======== Voci
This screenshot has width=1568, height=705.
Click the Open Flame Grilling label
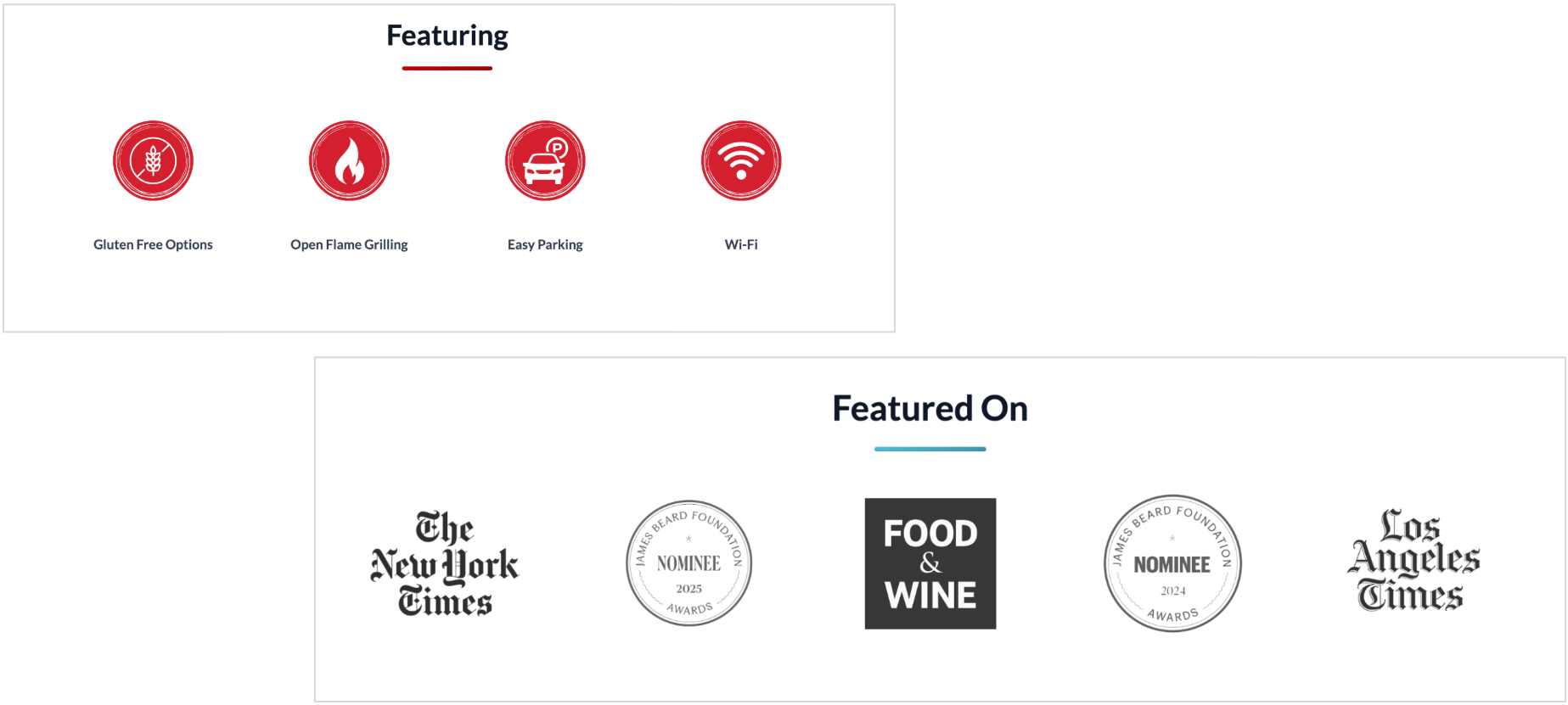[x=349, y=244]
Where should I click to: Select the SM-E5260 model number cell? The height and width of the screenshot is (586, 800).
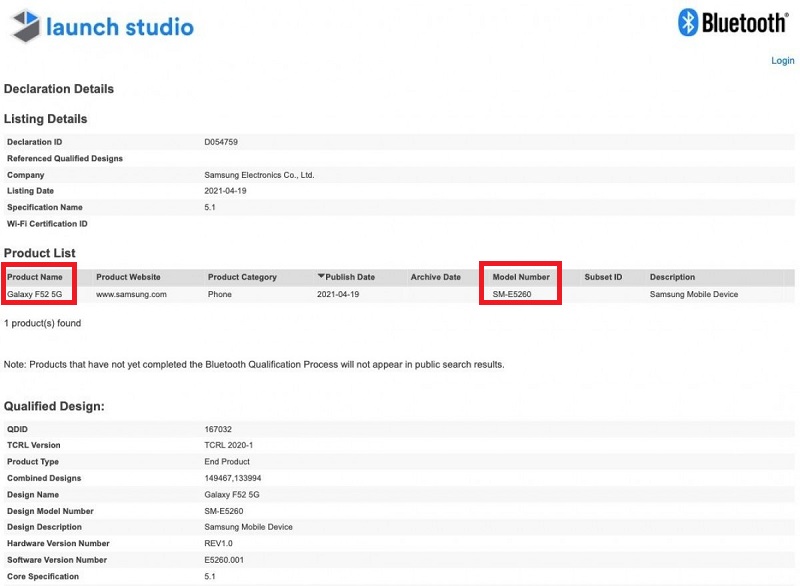point(512,294)
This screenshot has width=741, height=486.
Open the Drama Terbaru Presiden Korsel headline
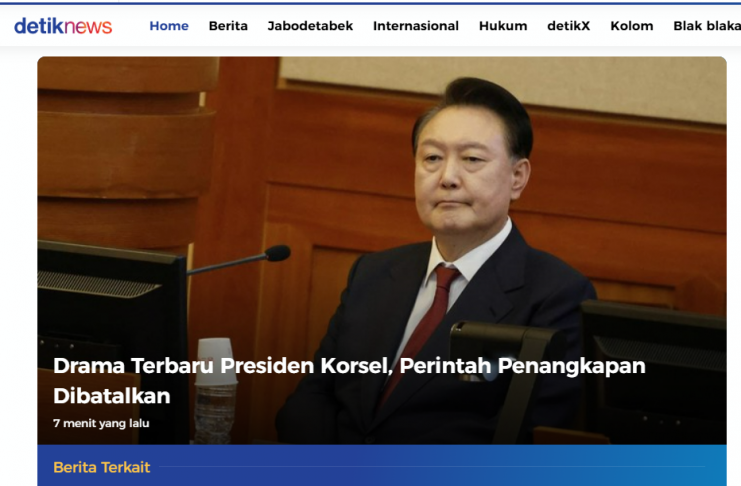pyautogui.click(x=349, y=381)
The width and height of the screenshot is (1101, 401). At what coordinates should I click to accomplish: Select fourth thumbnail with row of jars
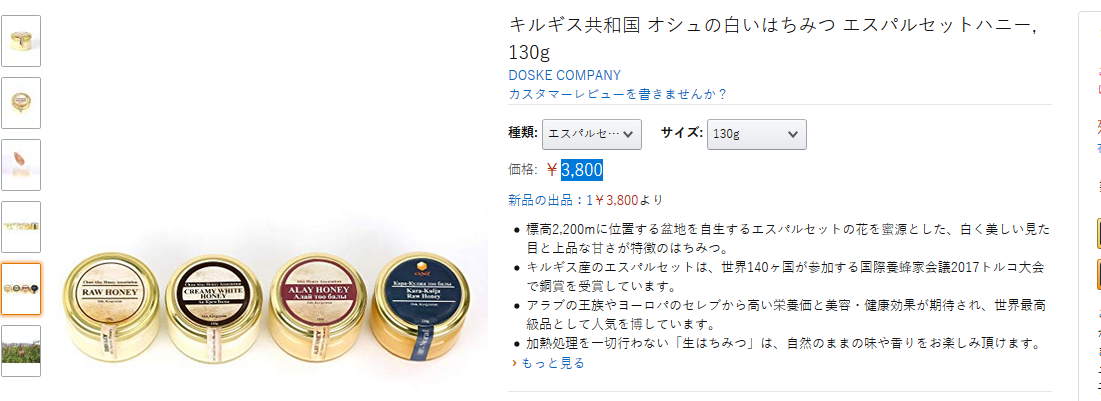coord(21,227)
================
Consegna>
Per favore, formatta come lista JSON di stringhe il tratto che va dall'inizio delle voci fino alla riga che contiene "pyautogui.click(x=349, y=381)", estremi compresi, con una stringa per ogni riga e senza righe vuote. Lascia fuori le immagini dalla risposta.

Esercizio svolto>
[
  "This screenshot has width=1568, height=705.",
  "Click the Open Flame Grilling label",
  "[x=349, y=244]",
  "Where should I click to: Select the SM-E5260 model number cell? The height and width of the screenshot is (586, 800).",
  "point(512,294)",
  "This screenshot has width=741, height=486.",
  "Open the Drama Terbaru Presiden Korsel headline",
  "pyautogui.click(x=349, y=381)"
]